═══ Document section ═══

In order to advance this purpose, Clinton’s Secretary of State Madeleine Albright took the initiative of establishing a Community of Democracies (CoD). At the first meeting of the CoD in Warsaw in 2000, 106 countries promised to advance democratic norms and institutions. The United Nations endorsed this intergovernmental organization and later raised a “U.N. Fund for Democracy,” with contributions from members.

In more recent years, President Joe Biden convened the “Summit for Democracy.” The first such summit was convened in a virtual form on December 9-10, 2021. Its objectives were “defending against authoritarianism, addressing and fighting corruption, and advancing respect for human rights.” The second summit was hosted by the United States in collaboration with Costa Rica, Zambia, the Netherlands, and South Korea in March 2023, and the third summit was hosted by South Korea in March 2024, in a hybrid format.

Biden promised at the second Summit for Democracy that he would work with the U.S. Congress to “commit $9.5 billion across all our efforts to advance democracy around the world.”

These efforts are motivated by the perception of “autocratic assertion and an ongoing democratic recession,” as put by Thomas Carothers and Francis Brown of the Carnegie Endowment for International Peace in a February 2024 assessment of the Biden administration’s approaches to democracy policy.

The U.S. strategic community (both official and unofficial) has identified Russia and China as the two key states pursuing “autocratic” assertion, thus integrating the United States’ ideological stance on democracy with the foreign policy goals of containing Russia and China.

In their critical assessment of Biden’s approach, Carothers and Brown said that “Biden’s democracy policy has been dominated by periodic needle-poking relating to policy actions that belie the administration’s soaring rhetoric about standing for democracy against autocracy.”

The inconsistencies and contradictions in U.S. democracy promotion, however, are not limited to the Biden-Harris administration alone, but to the U.S. approach as a whole. Recall Clinton’s campaign speeches in 1992, when he criticized his predecessor, Bush, for aligning U.S. interests with a variety of dictatorial regimes, while highlighting the values of democracy and freedom.

Democracy in South Asia

Let us look closely at these inconsistencies in U.S. democracy policy in South Asia over the years. South Asia as a region occupies a strategically important place in U.S. foreign policy as it accounts for a third of the world’s population, closely neighbors China and the turbulent Middle East, and is a potentially attractive economic market. And South Asia’s countries are jostling with diverse and fluid forms of democratic governance.

The U.S. State Department bring out a report every year to monitor human rights all over the world. Another annual report produced by the U.S. Commission on International Religious Freedom (USCIRF) makes recommendations to the State Department in regard to international religious freedoms. These reports cover in detail various aspects that underline democratic processes and governance, like violations of human rights and personal freedoms, political freedoms, the role of the judiciary, media censorship and prosecutions of journalists, government corruption, discriminatory nationalism, the status of ethnic and religious minorities, gender justice, and more. These reports serve an important role in U.S. domestic politics as demonstrations of how committed the government of the day is to the cause of democracy.

═══ Provided material ═══

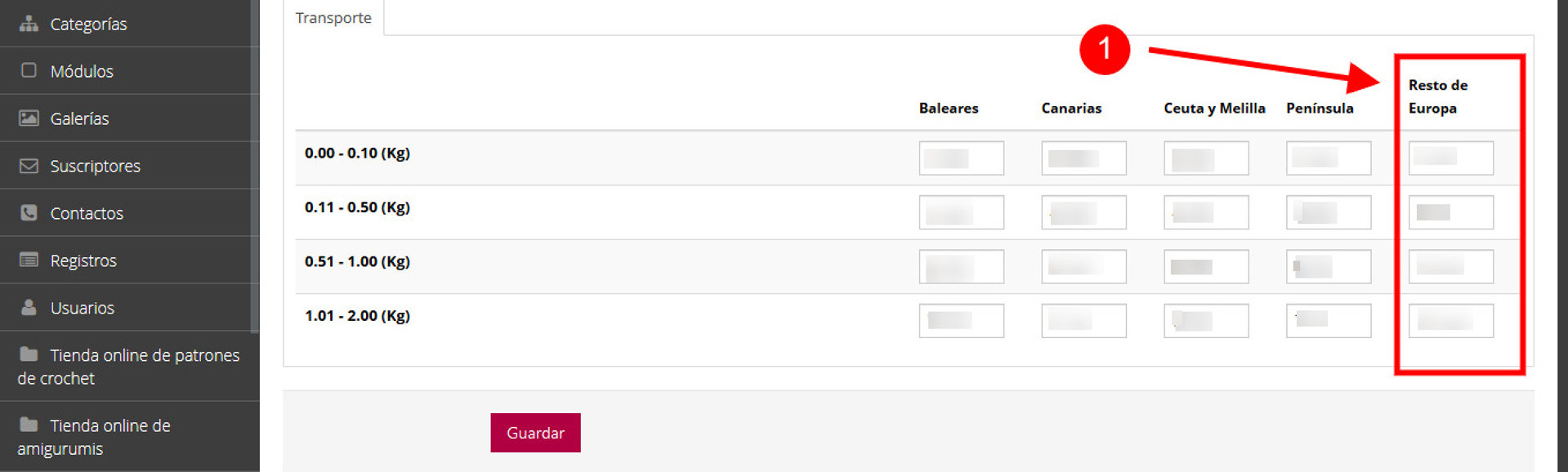Click the sidebar vertical scrollbar
Image resolution: width=1568 pixels, height=472 pixels.
(255, 163)
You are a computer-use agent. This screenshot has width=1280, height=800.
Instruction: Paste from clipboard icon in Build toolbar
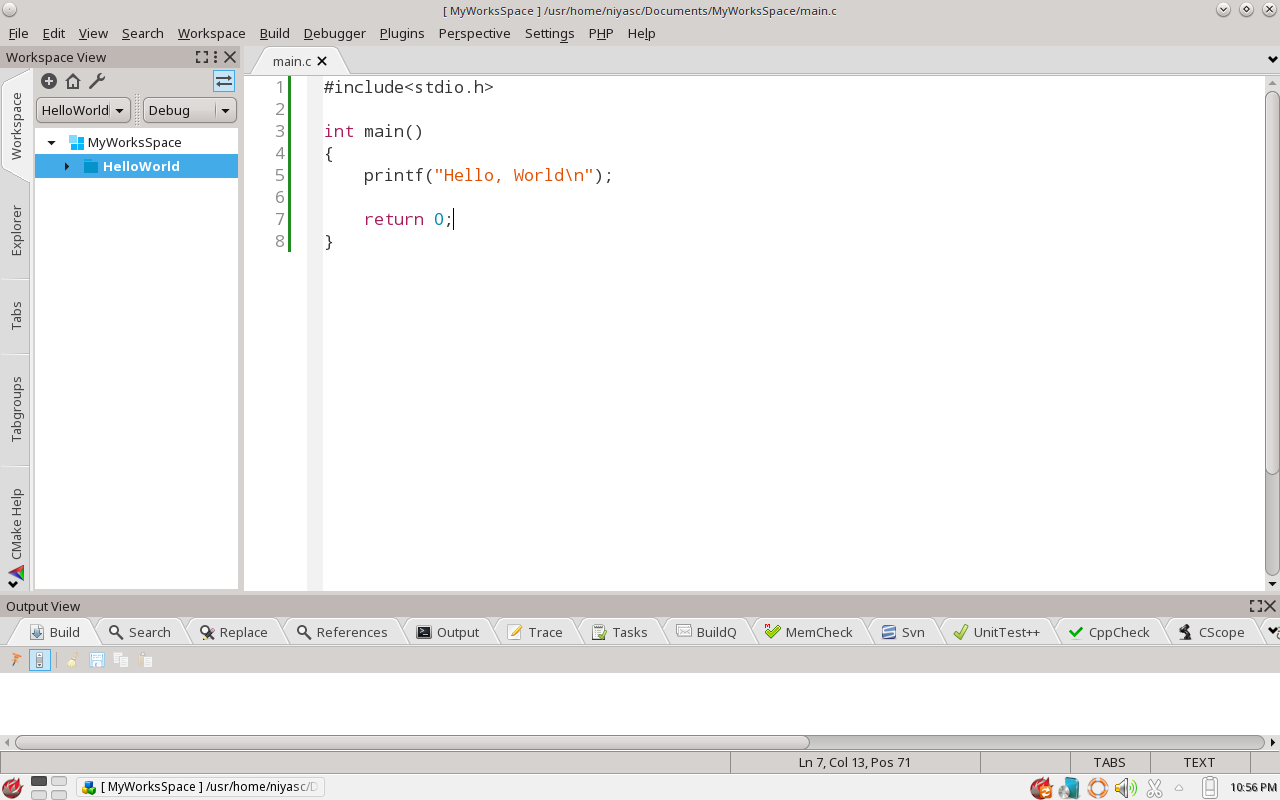[146, 660]
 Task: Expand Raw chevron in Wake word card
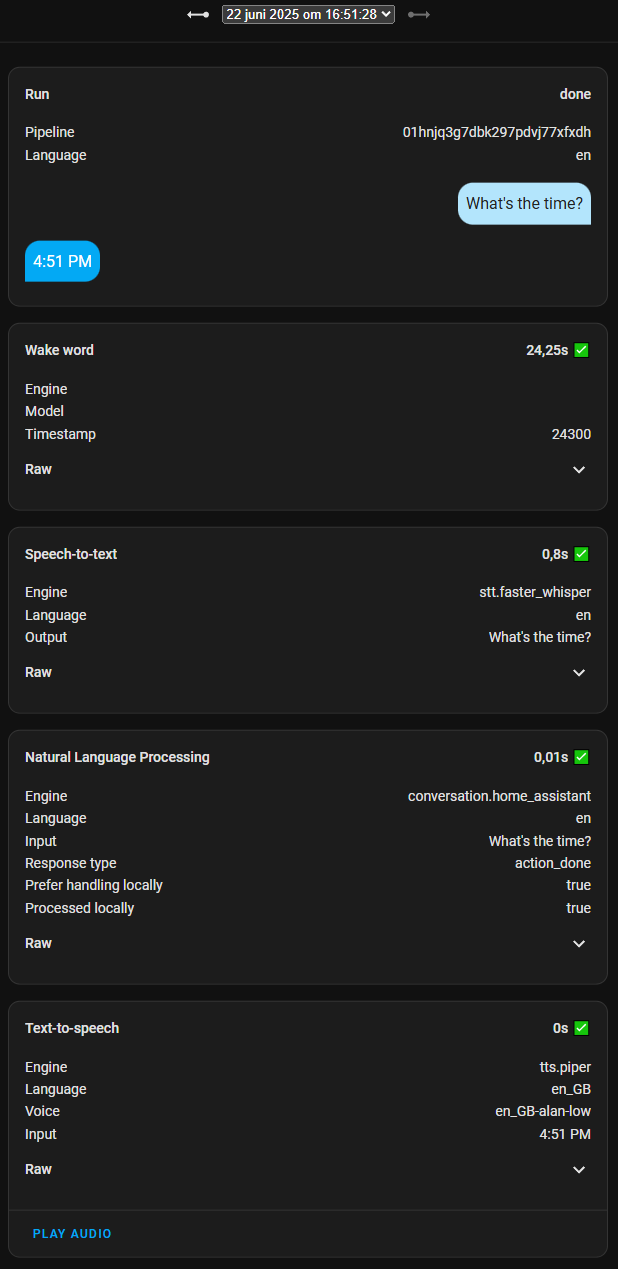(579, 470)
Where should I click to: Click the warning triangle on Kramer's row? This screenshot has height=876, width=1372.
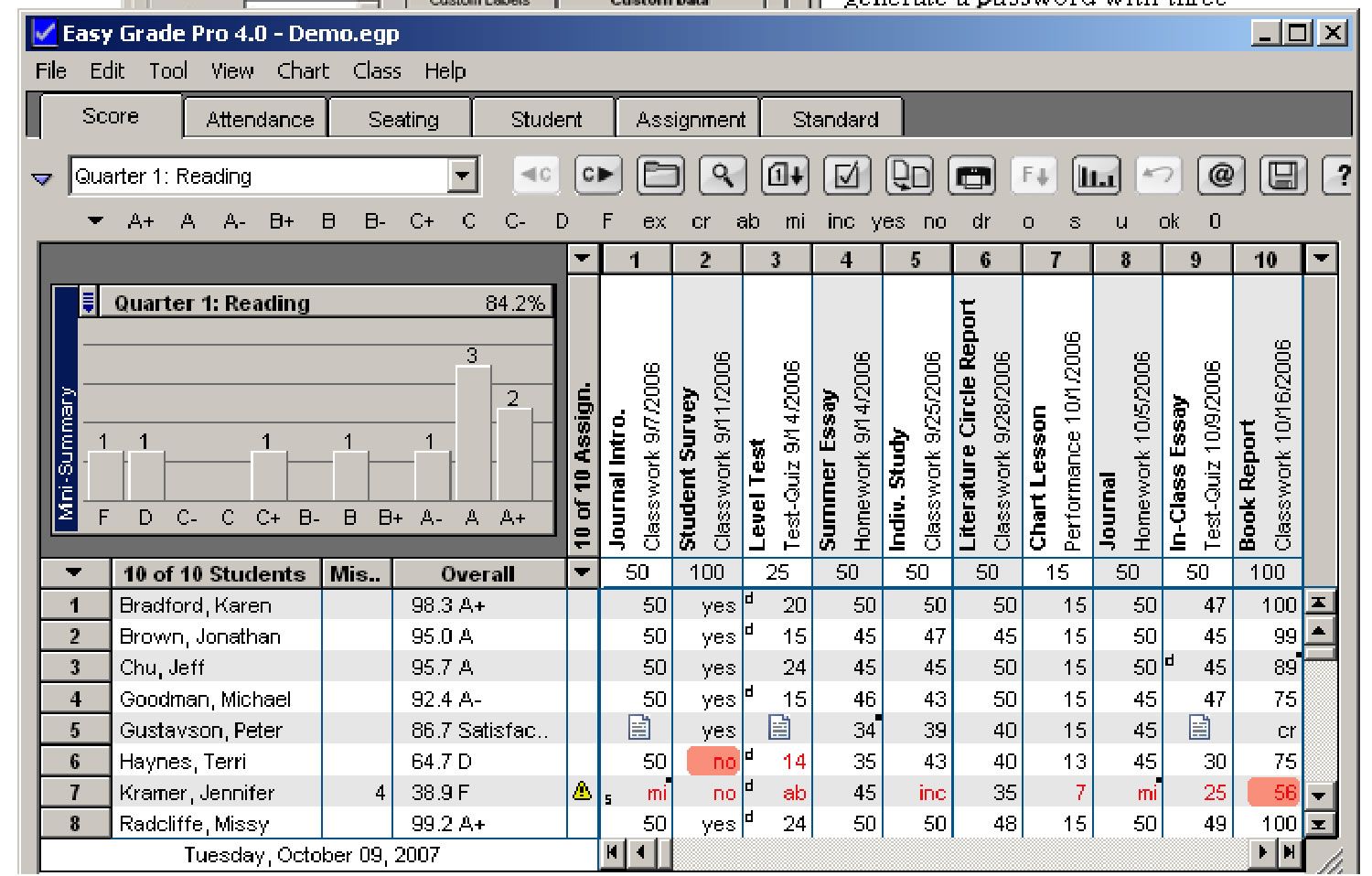coord(584,793)
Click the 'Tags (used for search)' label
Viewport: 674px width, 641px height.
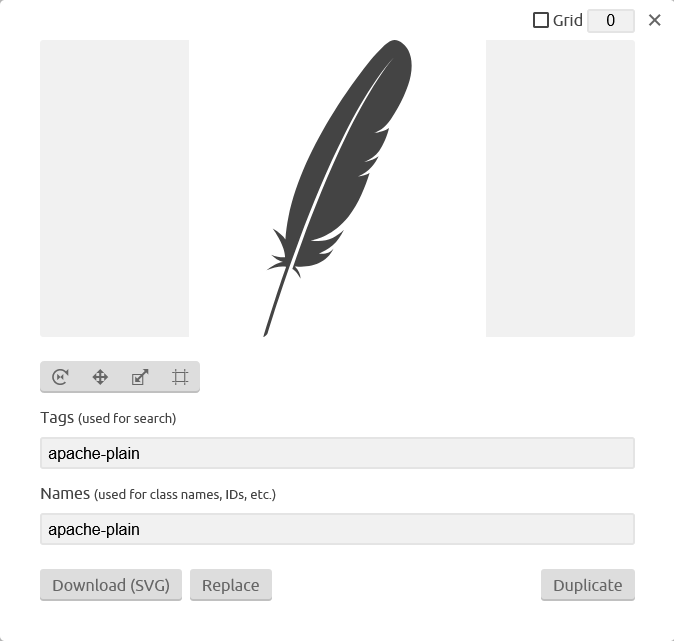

═══

**Written exercise A:** Quote the passage on U.S. democracy promotion from "The inconsistencies and" to "democracy and freedom.".
**Written exercise B:** Summarize the passage on U.S. democracy promotion in two sentences.
This material was drawn from a separate source.

**Complete response A:**
The inconsistencies and contradictions in U.S. democracy promotion, however, are not limited to the Biden-Harris administration alone, but to the U.S. approach as a whole. Recall Clinton’s campaign speeches in 1992, when he criticized his predecessor, Bush, for aligning U.S. interests with a variety of dictatorial regimes, while highlighting the values of democracy and freedom.

**Complete response B:** The United States has promoted democracy through initiatives such as the Community of Democracies, launched in 2000, and President Joe Biden's Summits for Democracy, which are motivated by a perceived autocratic assertion that U.S. strategists tie to Russia and China. Carothers and Brown say Biden's policy actions belie his rhetoric, and such inconsistencies mark the U.S. approach as a whole, including in strategically important South Asia, where annual State Department and USCIRF reports monitor human rights and democratic governance.